The following is an expository post in which a dynamic programming principle is derived for an optimal stopping problem. The exposition is inspired by a proof in N. Touzi's textbook [1], an invaluable resource.

Before we begin, let's give some motivation. As an example, consider a risk-neutral stock given by the process $(X_t)_{t\geq 0}$. Optimal stopping describes the price of an American option paying off $g(X_t)$ at time $t$. Through this three-part series of posts, the reader is shown that the value of such an option is the unique viscosity solution of a partial differential equation (in particular, a single-obstacle variational inequality).

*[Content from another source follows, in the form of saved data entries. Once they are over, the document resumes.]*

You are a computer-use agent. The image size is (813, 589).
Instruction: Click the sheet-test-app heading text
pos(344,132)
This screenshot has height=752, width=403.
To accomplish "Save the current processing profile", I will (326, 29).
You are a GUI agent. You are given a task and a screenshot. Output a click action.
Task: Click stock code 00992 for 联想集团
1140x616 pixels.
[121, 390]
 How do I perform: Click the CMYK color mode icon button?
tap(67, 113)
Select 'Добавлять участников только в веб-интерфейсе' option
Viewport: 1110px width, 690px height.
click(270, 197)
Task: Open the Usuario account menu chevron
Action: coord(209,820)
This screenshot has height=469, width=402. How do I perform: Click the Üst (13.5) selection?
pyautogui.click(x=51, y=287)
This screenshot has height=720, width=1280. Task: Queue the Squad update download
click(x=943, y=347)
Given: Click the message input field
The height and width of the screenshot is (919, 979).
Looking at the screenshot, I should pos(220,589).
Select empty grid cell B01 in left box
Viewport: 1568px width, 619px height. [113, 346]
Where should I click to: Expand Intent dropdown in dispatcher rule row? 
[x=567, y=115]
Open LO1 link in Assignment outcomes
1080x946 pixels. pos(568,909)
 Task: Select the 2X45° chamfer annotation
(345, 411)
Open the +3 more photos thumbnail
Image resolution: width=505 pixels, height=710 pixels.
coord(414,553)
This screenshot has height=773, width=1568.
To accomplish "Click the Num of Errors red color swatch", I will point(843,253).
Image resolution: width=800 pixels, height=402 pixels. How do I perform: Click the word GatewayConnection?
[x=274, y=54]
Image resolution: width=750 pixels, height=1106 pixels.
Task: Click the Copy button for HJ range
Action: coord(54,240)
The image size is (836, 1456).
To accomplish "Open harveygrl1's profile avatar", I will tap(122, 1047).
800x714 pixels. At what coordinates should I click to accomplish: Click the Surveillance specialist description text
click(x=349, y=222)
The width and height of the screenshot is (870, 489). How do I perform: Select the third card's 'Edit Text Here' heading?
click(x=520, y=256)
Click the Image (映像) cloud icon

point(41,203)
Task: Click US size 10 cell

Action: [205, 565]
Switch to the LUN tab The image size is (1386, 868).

Consider a filtered probability space (with filtration $(\mathcal{F}_{t})_{t\geq0}$) satisfying the usual conditions, on which a standard Brownian motion $W_{t}$ is defined. Let $X_{s}^{t,x}$ denote the strong solution of the stochastic differential equation (SDE) $$dX_{s}=b(s,X_{s})ds+\sigma(s,X_{s})dW_{s}\text{ for }s>t\text{ and }X_{t}=x.$$ To ensure its existence and uniqueness, we need:

$b$ and $\sigma$ are Lipschitz and of linear growth in $x$ uniformly in $t$.

Let $T<\infty$ and $\mathscr{T}_{[t,T]}$ be the set of $[t,T]$ stopping times independent of $\mathcal{F}_{t}$. Consider the problem $$u(t,x)=\sup_{\tau\in\mathscr{T}_{[t,T]}}J(t,x;\tau)\text{ where }J(t,x;\tau)=\mathbb{E}\left[g(\tau,X_{\tau}^{t,x})\right]$$and $g$ is a given function. To ensure this is well-defined, we take the following:

$g:[0,T]\times\mathbb{R}^d$ is continuous and of quadratic growth (i.e., $|g(t,x)|\leq K(1+|x|^2)$ for some constant $K>0$ independent of $(t,x)$).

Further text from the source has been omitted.